Segment Start: Input material

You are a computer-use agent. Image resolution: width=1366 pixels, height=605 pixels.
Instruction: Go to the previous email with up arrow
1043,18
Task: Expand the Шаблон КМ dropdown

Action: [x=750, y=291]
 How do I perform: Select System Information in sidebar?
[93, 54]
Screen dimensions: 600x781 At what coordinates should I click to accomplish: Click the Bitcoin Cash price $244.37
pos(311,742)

Segment End: Input material
Segment Start: Input material

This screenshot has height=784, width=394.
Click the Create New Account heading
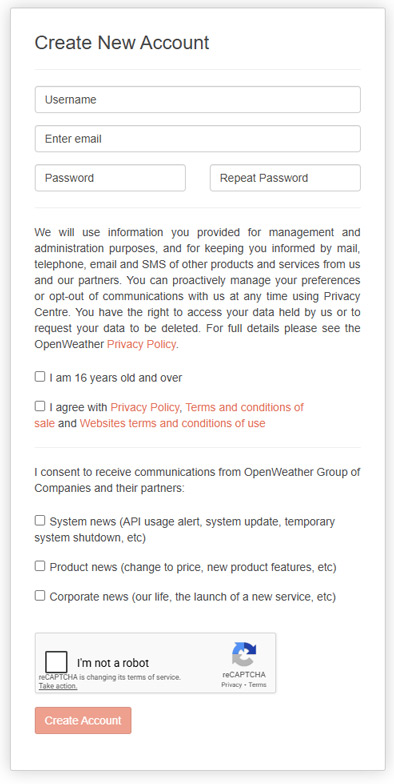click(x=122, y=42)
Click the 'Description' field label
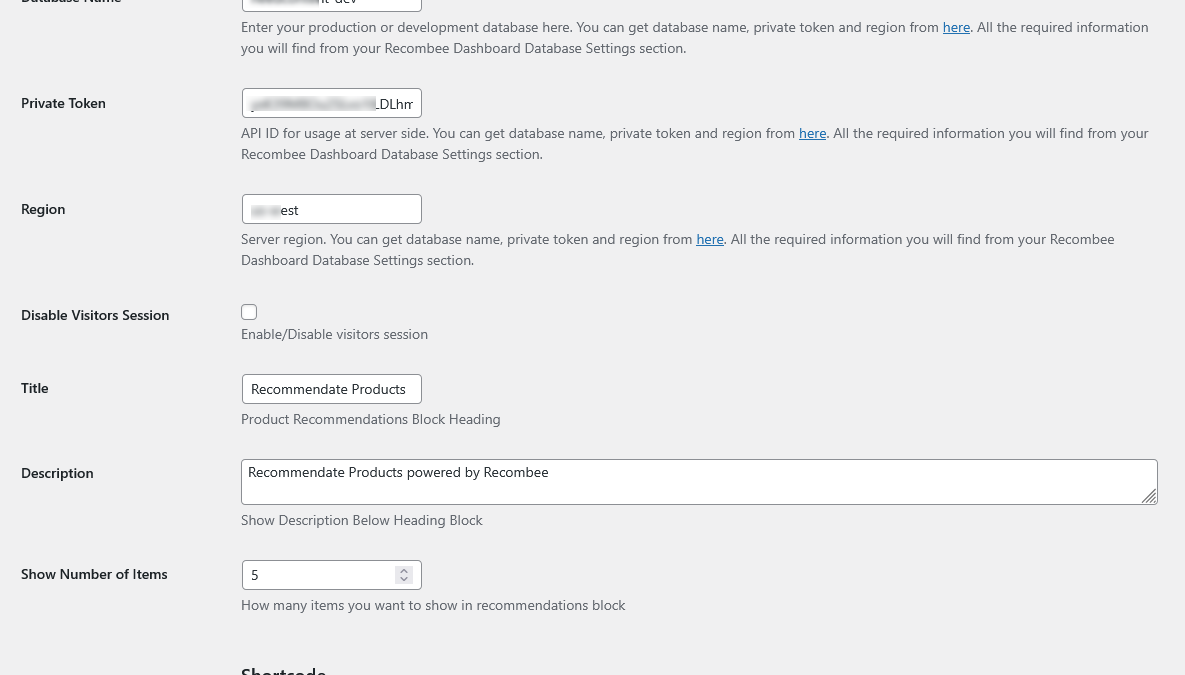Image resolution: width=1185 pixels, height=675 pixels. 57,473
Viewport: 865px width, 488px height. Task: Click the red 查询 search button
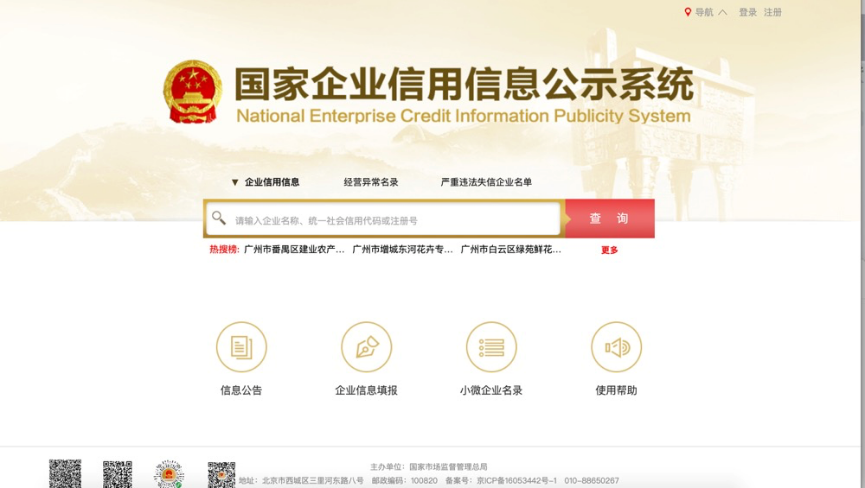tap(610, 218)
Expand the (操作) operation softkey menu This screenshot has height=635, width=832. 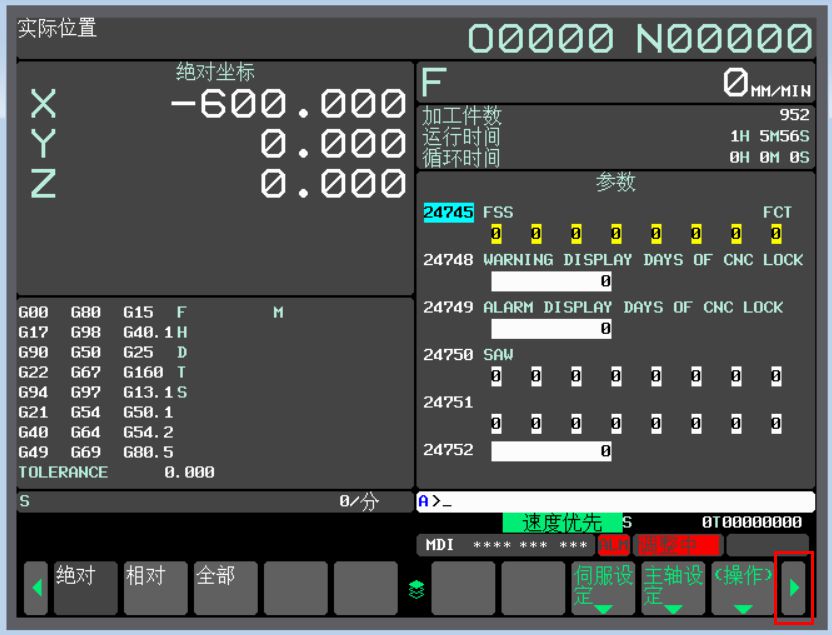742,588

Segment End: Input material
Segment Start: Input material

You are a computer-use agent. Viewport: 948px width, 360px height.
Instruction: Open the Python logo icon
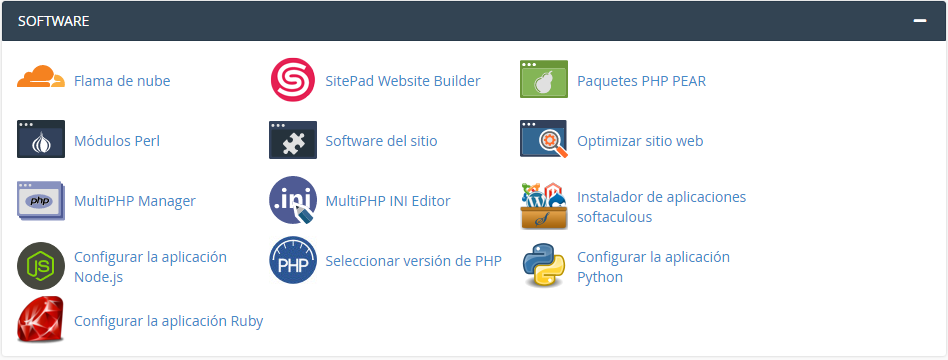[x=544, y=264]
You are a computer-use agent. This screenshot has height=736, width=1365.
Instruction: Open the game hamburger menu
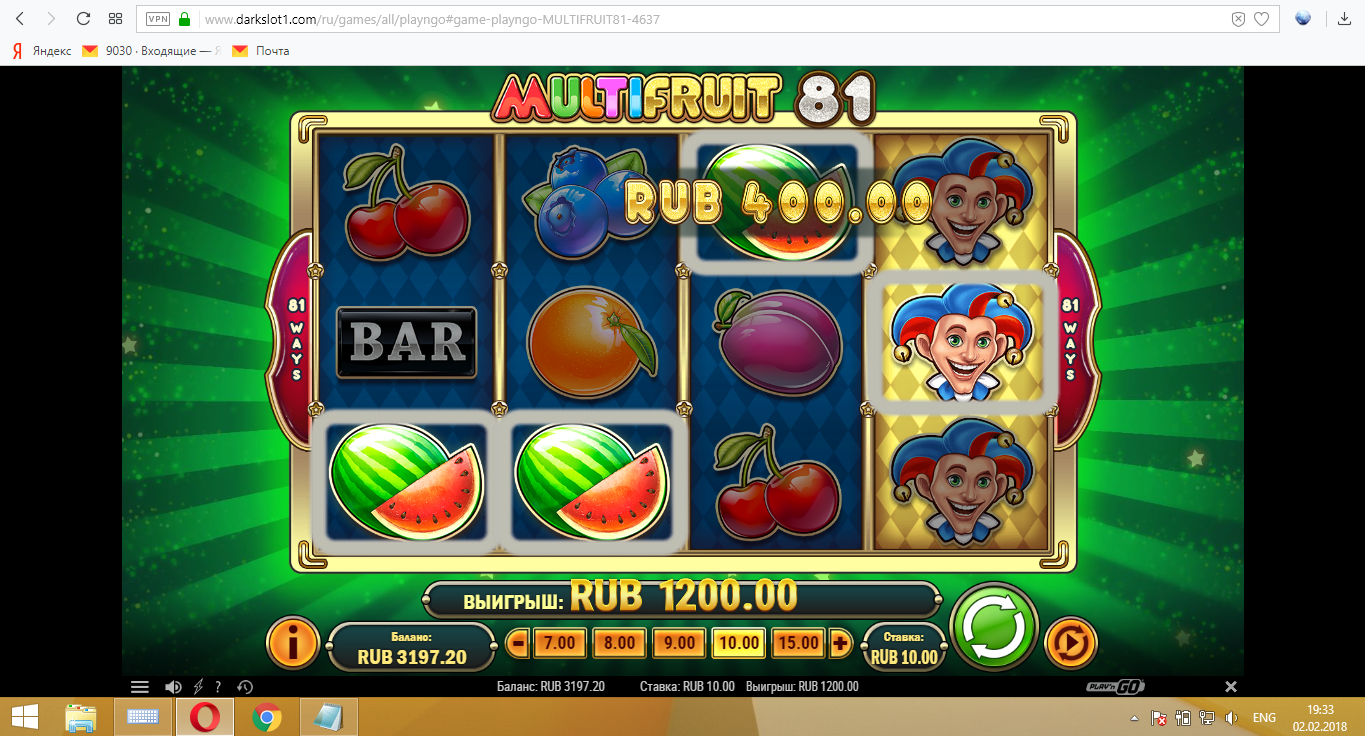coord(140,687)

Segment End: Input material

Task description
Nothing but a number is wanted: report how many lines in the entries above contain the string "agent".

Reply to the task
3